Beauty is spring-water cold. She doesn’t twist and weave and shadows only serve to accentuate her features. Her static opacity is like a mirror which refuses to reflect anything but itself.

My love of beauty is why I collect art. For art renders beauty immortal, traps her for eternity in amber. The painted details of a pure shaft of light, a creamy tuft of ermine fur, a bleeding jewel defy the passing of time. The art I collect must, of course, conform to the ideal. Art that does not is a lower form of life, a form of degradation.

After the thrill of seeing a beautiful object for the first time, my second desire is to possess her.
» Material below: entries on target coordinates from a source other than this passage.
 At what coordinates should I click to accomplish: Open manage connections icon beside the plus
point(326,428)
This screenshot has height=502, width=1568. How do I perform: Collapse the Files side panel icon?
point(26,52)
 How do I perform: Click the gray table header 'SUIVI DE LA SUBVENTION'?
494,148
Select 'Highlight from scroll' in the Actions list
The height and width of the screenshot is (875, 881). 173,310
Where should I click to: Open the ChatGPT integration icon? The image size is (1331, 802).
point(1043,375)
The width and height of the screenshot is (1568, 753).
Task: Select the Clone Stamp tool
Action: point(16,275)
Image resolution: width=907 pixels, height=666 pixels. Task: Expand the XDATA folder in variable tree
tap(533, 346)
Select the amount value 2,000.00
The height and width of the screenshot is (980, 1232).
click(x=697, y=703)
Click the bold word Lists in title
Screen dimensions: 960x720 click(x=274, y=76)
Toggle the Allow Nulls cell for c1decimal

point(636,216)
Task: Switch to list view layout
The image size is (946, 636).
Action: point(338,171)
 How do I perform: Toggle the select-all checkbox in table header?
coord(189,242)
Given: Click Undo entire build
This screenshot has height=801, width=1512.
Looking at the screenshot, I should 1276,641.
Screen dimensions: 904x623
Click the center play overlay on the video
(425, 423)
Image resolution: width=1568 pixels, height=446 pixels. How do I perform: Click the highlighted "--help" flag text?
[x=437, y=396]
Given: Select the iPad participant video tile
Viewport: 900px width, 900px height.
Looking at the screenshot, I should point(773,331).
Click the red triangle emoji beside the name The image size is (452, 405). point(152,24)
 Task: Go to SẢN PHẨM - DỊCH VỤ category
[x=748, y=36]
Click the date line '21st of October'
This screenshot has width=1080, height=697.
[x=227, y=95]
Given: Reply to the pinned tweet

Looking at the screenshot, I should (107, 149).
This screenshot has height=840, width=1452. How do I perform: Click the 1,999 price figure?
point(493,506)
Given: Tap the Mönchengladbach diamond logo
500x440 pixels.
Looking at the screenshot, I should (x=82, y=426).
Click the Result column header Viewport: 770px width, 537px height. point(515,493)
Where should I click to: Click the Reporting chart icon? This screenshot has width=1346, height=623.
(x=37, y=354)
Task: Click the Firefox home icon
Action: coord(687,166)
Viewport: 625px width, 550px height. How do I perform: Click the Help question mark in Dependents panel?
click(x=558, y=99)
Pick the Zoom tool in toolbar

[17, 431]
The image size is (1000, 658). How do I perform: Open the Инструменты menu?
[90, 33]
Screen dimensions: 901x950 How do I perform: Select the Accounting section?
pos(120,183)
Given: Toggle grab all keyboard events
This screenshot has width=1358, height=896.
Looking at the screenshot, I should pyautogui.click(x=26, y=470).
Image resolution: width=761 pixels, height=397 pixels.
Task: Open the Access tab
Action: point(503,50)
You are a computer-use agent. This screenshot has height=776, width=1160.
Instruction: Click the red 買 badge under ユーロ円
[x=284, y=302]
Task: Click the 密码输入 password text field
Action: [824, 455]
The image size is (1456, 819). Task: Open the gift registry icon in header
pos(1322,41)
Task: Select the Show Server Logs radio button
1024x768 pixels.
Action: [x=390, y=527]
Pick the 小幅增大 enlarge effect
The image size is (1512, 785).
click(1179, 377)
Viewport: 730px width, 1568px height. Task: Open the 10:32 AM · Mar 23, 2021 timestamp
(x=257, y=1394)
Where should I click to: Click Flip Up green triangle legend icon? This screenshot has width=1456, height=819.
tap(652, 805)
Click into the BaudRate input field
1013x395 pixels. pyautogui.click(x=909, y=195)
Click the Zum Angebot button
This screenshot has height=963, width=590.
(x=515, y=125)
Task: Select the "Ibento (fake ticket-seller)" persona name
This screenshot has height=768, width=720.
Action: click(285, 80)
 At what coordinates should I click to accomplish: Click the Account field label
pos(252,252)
I want to take her home, touch her, lock her up, take her out, look at her, stroke her, whenever I wish. If I had not been born into money, I would have become an art-thief.

Do not dismiss this compulsion to own what is beautiful as superficial, as only a matter of style. For the exquisite sense of pleasure I experience when gazing upon an object of beauty is more profound than any meditation on the nature of truth. You may think, perhaps, that this worship of beauty is dangerously romantic. That I have carved out for myself, within the maelstrom of the twentieth century’s final decade, an unnatural vacuum. And you would be right. For tell me, what is so good about reality? Would you prefer that I decorated my flat with famine victims, that I laced my floors with leprous skin?

SIX

It is as if I see the years of my life before I met Justine, through the water of a still pond. I collected art and went to dinner parties and talked to elegant, articulate people on a frequent basis whom I had no desire to meet again. I was in control of my life to the point of the absurd. The future had already happened. Yet at night the predictability of my life began to be disturbed by the recurrence of a single dream.

I am driving up a wide avenue lined at regular intervals by tall beeches. The silver light of their leaves is reflecting the blueness of the sky. The hot afternoon is being bled dry by the scarlet rhododendrons which flourish between the trees. I didn’t think that I had a destination.

It is only when I turn the corner of the avenue that I see the house. A huge Gothic house rears up in front of me like a leviathan raising its head out of the sea. Its skin is of dark grey stone. Gargoyles, grinning and gulping, with wide open mouths line its side. One of the gutters has broken and water trickles down in a line over the surface of its body eroding the greyness to reveal the white chalkiness beneath. Seeing the water, I realize that, in spite of the heat, it has only recently stopped raining. The sky behind its frame is of unlimited blue: unreally, as if a sheet of azure cellophane has been inserted behind the façade of the house. The flatness of the sky contrasts with the thick three-dimensionality of the house. To the right of the house grows a maze of dark green yew, standing taller than a man. In the dream I never reach the house, I always wake up just as I am turning the corner of the avenue and seeing the house for the first time.

Waking, I would lie outstretched on the horse-hair sofa, the disturbing memory of the dream diffusing in the lilac spirals of the opium I would occasionally smoke. It was through the sweetness of this smoke that the portrait, which hung above the swirling marble of the mantelpiece, invariably drew my eye.

SEVEN

The portrait was a full-length figure of a woman. She was sitting at a table, in a bare dark room with a window whose bars flung their shadows across the left-hand side of her face. On the table lay an open hook and a bottle of ink. The writing inside the book was hand-written not printed, in childish form. The script covered half a page. The actual words, however, were illegible. In her hand she held a fountain pen. A velvet dress clung to the contours of her body, her breasts offering themselves up to the viewer by the low cut of its Empire line.